Survey — Introvert/Extrovert

Are you introverted or extroverted? A survey to explore this aspect a bit.

I just finished the book, “Quiet: The Power of Introverts in a World That Can’t Stop Talking,” by Susan Cain. Reading it was like entering a intellectual zone the political turmoil of the past decade had been obliterated — a space where differences are explored and puzzled out, rather than politicized, weaponized, or attacked.

It’s a comparatively calm experience to read a book from pre-2015.

I’ve since mentioned the book to friends and acquaintances in a variety of settings. Each conversation yielded immediate and happy responses. Some knew and respected the book, while others were captivated by the idea that such a book exists and is very good.

I recently wrote about how the topics raised by the book relate to modern science communication. If scientists and scholars tend toward introversion, how is a performative, extroversion-heavy communications world working for them?

Shortly thereafter, my email box lit up with notes from people who felt that an important and under-appreciated topic in the current media space had been raised.

It also reminded me that we always need to talk a little about what might come to mind when we use words like “introvert” and “extrovert.”

Introverts aren’t necessarily shy, and extroverts can be reticent or nervous about social interactions. The definition isn’t at that level. Instead, the defining characteristic of each pertains to what recharges them — for introverts, it’s time by themselves or with limited stimulation; for extroverts, it’s time with others and a lot of stimulation.

Based on the response I received to the first post, I’d like your help to go a little further via a brief (2-minute) and anonymous survey.
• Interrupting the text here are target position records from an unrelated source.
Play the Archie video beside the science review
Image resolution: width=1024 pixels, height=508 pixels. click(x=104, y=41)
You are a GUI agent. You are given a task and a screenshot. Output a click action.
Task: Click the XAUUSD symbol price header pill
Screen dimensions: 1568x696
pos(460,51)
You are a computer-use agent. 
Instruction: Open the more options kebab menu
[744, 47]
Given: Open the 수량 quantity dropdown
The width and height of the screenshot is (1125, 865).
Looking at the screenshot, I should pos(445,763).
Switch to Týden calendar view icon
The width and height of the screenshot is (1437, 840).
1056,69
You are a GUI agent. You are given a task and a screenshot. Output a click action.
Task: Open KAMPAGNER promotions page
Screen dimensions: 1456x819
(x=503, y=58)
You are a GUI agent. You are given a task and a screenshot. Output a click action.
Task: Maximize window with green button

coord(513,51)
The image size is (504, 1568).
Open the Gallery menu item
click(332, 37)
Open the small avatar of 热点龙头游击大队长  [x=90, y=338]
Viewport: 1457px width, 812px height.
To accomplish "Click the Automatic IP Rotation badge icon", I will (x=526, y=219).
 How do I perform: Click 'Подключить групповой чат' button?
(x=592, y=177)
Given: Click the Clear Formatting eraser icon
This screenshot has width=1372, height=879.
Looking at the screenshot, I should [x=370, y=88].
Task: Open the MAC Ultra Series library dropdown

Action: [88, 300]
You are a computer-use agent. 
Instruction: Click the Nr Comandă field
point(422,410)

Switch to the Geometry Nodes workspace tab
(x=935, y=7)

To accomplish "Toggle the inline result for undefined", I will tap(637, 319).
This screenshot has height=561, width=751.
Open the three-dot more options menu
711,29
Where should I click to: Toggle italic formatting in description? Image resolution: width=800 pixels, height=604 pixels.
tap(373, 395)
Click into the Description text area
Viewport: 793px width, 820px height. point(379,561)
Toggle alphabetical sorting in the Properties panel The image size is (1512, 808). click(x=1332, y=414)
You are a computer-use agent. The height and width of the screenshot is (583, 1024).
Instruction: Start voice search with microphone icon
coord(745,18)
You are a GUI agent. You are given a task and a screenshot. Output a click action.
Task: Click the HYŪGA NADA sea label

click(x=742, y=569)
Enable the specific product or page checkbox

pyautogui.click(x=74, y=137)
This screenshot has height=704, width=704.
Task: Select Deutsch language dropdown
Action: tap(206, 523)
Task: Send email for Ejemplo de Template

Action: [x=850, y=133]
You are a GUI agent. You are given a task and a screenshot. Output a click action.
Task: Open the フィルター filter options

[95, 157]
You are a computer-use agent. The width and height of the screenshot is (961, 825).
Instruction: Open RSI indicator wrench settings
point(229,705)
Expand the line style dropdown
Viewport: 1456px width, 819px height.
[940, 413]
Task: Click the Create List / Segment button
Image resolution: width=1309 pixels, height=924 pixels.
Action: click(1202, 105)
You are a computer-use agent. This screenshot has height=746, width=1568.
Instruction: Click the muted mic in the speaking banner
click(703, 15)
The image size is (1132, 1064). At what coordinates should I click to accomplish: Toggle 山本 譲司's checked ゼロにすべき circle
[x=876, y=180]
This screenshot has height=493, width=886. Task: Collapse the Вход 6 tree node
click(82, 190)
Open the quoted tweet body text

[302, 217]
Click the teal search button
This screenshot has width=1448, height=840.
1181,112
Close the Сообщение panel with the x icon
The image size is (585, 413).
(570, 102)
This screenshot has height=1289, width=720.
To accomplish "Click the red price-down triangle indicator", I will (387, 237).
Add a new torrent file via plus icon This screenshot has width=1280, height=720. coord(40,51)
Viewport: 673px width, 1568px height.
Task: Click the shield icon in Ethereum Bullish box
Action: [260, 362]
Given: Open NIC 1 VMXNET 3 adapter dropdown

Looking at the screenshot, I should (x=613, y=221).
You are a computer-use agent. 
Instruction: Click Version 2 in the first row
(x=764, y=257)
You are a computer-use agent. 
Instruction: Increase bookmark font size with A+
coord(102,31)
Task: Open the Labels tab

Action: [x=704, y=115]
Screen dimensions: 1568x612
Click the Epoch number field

The purpose of this is to gauge in this audience what mix exists, how well-understood we feel, and how these things might bear on careers and relationships in a world tilted for 120+ years in favor of extroverts.

We all live and work in a world in which extroversion is celebrated. In scholarly publishing, introversion may be more successful than elsewhere, but as media has shifted into a highly performative zone, it is still marginalized and misunderstood. For example, observing the Twitter coverage of the Frankfurt Book Fair so far, it’s clear that extroverts are enjoying the spotlight while revealing one other aspect of extroversion — they aren’t as insightful as they think they are. (Introverts are generally more sensitive, more observant, and more refined in their analytical abilities, which is why the world loses out if extroverts bulldoze them.)

I’ll leave the survey open for about a week, and then present the results in a future post.

Thanks.

(BTW, I’m an ambivert, a newish and not completely settled category. Every Myers-Briggs I’ve taken places me right in the middle on this scale, not a point either way. And, as a sign of how the world currently indexes toward extroverts, landing in the middle — precisely in the middle — makes me an “E” according to the MBTI scheme, apparently because that seems more flattering. I’m appropriately ambivalent on that point.)